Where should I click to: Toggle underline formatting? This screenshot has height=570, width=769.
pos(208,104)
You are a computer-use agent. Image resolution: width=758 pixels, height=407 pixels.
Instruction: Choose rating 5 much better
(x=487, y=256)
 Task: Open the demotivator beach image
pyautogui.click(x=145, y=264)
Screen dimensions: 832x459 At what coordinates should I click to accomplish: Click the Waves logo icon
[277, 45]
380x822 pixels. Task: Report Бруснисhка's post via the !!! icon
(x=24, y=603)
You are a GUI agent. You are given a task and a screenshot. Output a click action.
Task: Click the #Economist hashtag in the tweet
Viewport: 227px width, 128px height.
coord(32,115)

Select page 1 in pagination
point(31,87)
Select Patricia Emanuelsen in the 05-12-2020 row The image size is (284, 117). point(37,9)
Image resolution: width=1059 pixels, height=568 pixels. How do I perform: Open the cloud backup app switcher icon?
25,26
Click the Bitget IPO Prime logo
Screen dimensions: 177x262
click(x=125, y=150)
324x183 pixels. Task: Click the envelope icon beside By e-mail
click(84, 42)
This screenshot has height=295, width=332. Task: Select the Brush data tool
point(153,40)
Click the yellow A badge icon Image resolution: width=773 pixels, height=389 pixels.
________________
Working from the data above, extract solely the lines from the one containing "You are a GUI" through the one containing "Click the Bitget IPO Prime logo", exactly as they appear, both included.

* _WRITTEN SOLUTION_:
You are a GUI agent. You are given a task and a screenshot. Output a click action.
Task: Click the #Economist hashtag in the tweet
Viewport: 227px width, 128px height.
coord(32,115)

Select page 1 in pagination
point(31,87)
Select Patricia Emanuelsen in the 05-12-2020 row The image size is (284, 117). point(37,9)
Image resolution: width=1059 pixels, height=568 pixels. How do I perform: Open the cloud backup app switcher icon?
25,26
Click the Bitget IPO Prime logo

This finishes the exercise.